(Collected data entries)
------------------------------------------------
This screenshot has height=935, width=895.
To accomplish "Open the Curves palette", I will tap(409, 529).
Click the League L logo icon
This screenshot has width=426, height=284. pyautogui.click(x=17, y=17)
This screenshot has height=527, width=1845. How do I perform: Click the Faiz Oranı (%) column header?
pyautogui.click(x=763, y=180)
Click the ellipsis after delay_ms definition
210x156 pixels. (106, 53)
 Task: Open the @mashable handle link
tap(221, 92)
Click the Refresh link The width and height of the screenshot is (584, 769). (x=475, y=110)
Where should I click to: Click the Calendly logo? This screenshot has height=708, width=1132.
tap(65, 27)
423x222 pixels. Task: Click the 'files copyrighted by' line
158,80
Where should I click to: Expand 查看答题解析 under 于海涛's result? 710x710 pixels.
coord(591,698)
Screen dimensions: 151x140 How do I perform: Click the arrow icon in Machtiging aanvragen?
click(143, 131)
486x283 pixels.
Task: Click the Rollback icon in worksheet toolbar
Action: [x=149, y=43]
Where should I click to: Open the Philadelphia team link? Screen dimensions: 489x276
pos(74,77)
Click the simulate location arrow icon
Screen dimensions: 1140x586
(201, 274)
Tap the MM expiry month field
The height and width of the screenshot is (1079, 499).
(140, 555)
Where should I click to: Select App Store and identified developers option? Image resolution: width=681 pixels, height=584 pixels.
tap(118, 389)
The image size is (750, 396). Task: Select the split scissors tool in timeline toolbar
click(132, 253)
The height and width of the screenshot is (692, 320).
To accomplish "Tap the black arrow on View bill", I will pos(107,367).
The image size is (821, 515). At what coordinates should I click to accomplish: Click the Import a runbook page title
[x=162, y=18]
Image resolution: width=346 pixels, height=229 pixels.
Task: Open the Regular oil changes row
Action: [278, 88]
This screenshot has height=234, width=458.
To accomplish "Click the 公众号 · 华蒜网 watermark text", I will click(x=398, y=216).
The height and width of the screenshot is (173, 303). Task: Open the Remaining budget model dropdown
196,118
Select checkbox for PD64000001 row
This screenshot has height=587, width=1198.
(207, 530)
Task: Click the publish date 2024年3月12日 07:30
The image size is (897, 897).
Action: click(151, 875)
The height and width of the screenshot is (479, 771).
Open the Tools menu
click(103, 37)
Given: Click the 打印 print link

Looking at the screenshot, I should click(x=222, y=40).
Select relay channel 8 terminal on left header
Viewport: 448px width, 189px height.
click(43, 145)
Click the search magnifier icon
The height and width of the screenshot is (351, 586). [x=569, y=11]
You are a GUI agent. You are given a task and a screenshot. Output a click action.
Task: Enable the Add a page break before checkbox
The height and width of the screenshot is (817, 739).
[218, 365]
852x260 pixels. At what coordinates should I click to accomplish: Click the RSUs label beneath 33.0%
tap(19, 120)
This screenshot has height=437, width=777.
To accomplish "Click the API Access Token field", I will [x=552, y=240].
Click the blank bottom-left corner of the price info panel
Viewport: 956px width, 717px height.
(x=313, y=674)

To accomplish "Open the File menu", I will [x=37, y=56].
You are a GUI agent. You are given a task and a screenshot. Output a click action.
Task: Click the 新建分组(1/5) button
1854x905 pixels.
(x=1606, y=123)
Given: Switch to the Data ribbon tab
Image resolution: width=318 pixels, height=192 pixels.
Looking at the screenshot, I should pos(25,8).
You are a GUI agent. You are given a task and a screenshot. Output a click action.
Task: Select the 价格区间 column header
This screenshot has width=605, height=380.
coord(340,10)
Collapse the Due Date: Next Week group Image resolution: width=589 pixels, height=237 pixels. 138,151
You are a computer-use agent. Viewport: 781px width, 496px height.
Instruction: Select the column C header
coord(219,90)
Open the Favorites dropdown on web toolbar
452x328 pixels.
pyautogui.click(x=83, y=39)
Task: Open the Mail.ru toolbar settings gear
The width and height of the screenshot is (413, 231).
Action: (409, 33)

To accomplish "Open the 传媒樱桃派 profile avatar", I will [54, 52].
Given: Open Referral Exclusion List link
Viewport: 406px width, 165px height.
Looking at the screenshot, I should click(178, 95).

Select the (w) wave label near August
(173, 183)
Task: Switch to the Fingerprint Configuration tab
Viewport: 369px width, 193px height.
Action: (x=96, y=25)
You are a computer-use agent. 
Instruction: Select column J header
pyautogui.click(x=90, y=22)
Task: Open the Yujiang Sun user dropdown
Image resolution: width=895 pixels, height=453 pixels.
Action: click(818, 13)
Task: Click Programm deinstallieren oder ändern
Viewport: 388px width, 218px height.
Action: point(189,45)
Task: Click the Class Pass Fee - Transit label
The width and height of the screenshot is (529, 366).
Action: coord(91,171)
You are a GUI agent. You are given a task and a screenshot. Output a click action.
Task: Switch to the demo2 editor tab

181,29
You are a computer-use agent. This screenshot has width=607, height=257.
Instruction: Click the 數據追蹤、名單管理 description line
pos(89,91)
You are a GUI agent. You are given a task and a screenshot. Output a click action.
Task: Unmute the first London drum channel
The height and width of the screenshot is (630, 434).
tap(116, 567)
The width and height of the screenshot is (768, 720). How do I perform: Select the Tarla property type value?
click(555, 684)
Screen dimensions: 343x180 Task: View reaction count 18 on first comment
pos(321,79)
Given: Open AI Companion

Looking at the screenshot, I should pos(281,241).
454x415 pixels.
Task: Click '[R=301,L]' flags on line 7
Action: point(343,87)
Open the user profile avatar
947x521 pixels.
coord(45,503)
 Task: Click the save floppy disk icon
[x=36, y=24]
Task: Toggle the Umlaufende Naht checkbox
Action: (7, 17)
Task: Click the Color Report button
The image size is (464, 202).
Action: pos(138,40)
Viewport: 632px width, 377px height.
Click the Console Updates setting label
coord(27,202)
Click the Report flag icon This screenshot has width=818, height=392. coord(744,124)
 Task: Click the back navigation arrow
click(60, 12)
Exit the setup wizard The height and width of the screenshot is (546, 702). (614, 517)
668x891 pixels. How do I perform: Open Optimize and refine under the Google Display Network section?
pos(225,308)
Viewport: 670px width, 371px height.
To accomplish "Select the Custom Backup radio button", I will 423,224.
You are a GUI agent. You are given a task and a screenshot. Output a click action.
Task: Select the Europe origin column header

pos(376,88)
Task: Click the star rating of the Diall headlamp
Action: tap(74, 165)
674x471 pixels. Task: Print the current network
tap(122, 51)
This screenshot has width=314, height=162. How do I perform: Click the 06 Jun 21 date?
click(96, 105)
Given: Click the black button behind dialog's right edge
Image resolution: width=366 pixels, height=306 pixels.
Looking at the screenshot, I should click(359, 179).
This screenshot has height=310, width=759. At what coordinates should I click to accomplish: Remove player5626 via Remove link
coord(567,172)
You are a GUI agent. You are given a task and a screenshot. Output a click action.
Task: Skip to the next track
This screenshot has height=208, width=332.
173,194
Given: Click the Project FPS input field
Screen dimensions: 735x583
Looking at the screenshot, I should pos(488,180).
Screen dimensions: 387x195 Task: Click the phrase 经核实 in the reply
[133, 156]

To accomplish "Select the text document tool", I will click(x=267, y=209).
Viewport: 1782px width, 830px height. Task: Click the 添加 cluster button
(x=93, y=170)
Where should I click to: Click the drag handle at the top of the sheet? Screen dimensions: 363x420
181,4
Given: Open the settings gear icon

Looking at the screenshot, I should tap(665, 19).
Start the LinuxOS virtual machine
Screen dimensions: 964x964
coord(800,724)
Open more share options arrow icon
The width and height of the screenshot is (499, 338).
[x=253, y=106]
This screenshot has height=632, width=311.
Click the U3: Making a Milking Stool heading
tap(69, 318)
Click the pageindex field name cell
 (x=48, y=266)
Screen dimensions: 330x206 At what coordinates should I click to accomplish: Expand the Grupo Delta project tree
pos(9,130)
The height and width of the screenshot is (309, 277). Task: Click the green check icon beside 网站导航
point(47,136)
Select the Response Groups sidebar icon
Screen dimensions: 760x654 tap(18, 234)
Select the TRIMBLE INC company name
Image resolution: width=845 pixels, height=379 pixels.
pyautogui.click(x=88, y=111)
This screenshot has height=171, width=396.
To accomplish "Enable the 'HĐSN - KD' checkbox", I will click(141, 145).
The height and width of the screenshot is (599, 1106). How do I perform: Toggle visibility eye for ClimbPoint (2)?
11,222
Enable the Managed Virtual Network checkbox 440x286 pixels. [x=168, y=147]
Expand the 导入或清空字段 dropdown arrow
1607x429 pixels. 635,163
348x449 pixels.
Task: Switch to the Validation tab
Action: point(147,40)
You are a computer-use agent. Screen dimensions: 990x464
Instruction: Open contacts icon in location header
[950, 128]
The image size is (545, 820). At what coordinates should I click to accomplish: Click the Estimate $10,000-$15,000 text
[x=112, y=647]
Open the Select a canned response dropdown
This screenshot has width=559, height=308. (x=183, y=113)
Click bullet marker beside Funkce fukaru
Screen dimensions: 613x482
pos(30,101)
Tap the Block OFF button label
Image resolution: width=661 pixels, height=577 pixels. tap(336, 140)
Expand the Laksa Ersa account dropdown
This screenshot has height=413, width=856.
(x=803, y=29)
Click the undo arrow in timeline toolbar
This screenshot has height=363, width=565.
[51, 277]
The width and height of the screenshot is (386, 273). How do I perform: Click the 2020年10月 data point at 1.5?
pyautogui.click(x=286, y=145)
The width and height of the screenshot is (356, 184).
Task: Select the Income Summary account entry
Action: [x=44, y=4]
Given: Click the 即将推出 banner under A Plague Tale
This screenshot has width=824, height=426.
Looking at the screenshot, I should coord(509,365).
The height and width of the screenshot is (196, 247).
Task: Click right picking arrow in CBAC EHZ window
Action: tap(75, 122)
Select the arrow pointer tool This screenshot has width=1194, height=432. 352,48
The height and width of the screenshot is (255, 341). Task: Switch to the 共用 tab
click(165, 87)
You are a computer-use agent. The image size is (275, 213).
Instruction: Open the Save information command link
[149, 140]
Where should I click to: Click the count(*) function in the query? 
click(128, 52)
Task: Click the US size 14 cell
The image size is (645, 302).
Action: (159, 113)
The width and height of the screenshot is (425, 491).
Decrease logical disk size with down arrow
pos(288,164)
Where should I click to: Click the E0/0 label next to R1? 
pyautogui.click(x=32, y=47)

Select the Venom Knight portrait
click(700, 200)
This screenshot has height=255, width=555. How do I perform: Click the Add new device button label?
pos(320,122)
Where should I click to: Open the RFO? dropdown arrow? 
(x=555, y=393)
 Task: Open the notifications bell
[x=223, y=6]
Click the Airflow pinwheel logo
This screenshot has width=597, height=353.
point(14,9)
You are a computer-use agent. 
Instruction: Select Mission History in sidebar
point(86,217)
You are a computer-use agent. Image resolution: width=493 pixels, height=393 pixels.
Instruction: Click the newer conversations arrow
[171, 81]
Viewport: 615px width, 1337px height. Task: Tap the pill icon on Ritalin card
------------------------------------------------
# Work instruction
Among the lines above, show every one that contains the string "computer".

# Task response
You are a computer-use agent. Viewport: 781px width, 496px height.
You are a computer-use agent. 
You are a computer-use agent. This screenshot has width=607, height=257.
You are a computer-use agent. Screen dimensions: 990x464
You are a computer-use agent. The image size is (275, 213).
You are a computer-use agent. 
You are a computer-use agent. Image resolution: width=493 pixels, height=393 pixels.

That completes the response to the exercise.